__Teks Bacaan__:
10 Warga Tangerang Meninggal karena HIV/AIDS
jpnn.com, TANGERANG - Sepuluh pasien RSUD Kabupaten Tangerang, Banten, dinyatakan meninggal dunia karena dipicu HIV/AIDS. Kesepuluh warga itu meninggal dunia dalam kurun waktu Januari hingga November 2019 lalu dengan bawaan penyakit lain, hingga terjadi komplikasi. Penyakit yang paling menonjol adalah masalah pernafasan, yakni TB Paru.
Direktur RSUD Kabupaten Tangerang Naniek Isnaini mengatakan, berdasarkan data medis RSUD Kabupaten Tangerang dari periode Januari hingga November 2019, pihaknya menerima sebanyak 926 pasien pengidap HIV/AIDS, sedangkan total jumlah pasien yang meninggal dunia mencapai 10 orang.
“Ternyata berdasarkan data, hampir 60 persen dari 926 pasien HIV/AIDS berasal dari Kota Tangerang. Sementara 10 pasien HIV/AIDS yang meninggal, sesuai dengan kode etik, saya tidak bisa sebutkan berasal dari daerah mana. Yang pasti pasien itu meninggal pada tahun ini,” kata Naniek kepada wartawan di RSUD Kabupaten Tangerang, Kamis (19/12).

__Tujuan Latihan__: Tuliskan kembali bagian bacaan tentang warga Tangerang yang meninggal karena HIV/AIDS dari "Direktur RSUD Kabupaten" sampai "mencapai 10 orang.", dengan mengganti "Direktur" menjadi "Kepala".

Kumpulan entri data:
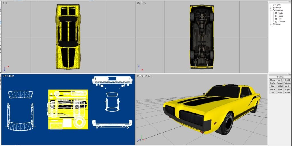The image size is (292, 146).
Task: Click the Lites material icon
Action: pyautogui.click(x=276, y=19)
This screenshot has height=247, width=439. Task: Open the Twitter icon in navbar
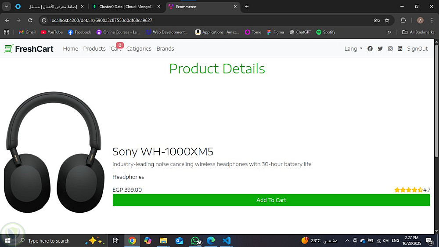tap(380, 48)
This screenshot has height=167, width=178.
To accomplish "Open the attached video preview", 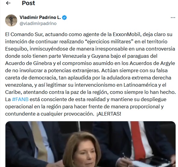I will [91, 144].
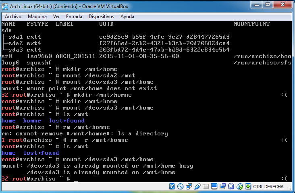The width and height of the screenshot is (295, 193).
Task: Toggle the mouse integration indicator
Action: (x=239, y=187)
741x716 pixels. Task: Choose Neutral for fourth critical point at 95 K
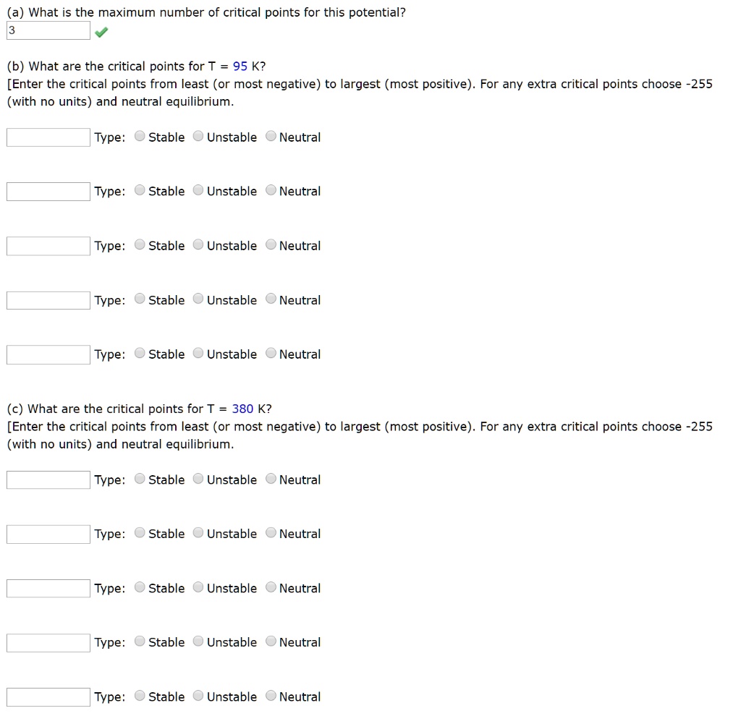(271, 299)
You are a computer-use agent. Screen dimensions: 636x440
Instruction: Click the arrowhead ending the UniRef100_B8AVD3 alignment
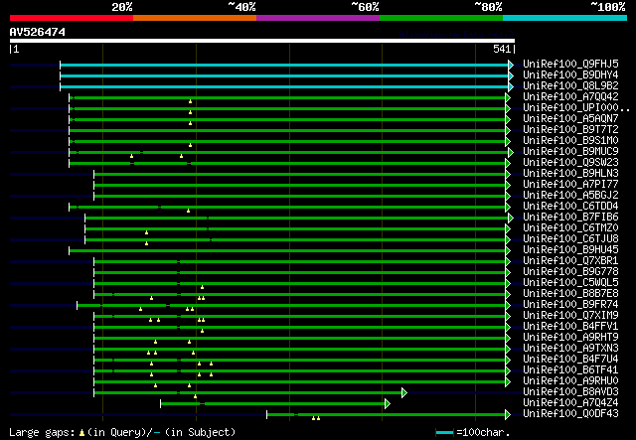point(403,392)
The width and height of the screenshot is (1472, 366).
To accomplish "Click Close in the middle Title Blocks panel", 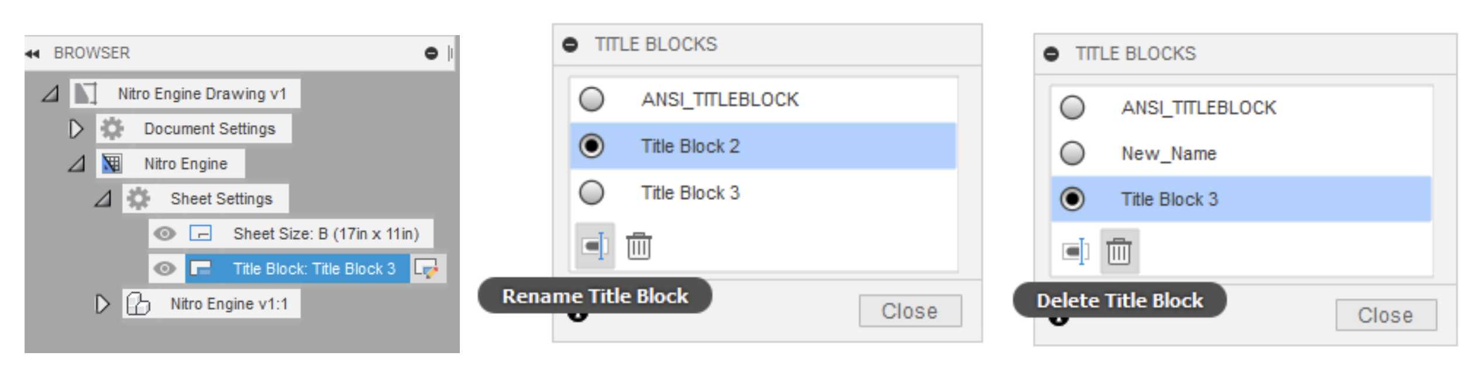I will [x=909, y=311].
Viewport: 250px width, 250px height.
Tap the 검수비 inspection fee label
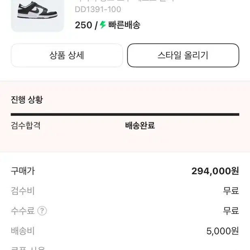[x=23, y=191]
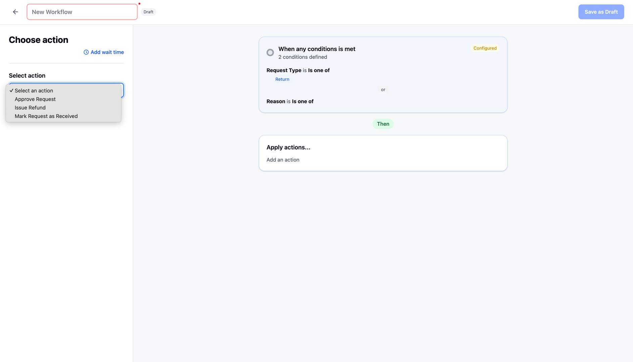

--

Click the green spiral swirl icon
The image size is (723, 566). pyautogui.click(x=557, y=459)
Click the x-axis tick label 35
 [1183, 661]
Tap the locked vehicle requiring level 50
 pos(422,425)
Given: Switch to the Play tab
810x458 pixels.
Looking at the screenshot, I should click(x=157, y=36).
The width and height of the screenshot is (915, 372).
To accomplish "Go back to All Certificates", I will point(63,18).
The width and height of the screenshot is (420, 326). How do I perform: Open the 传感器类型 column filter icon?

__Jawaban__:
Kepala RSUD Kabupaten Tangerang Naniek Isnaini mengatakan, berdasarkan data medis RSUD Kabupaten Tangerang dari periode Januari hingga November 2019, pihaknya menerima sebanyak 926 pasien pengidap HIV/AIDS, sedangkan total jumlah pasien yang meninggal dunia mencapai 10 orang.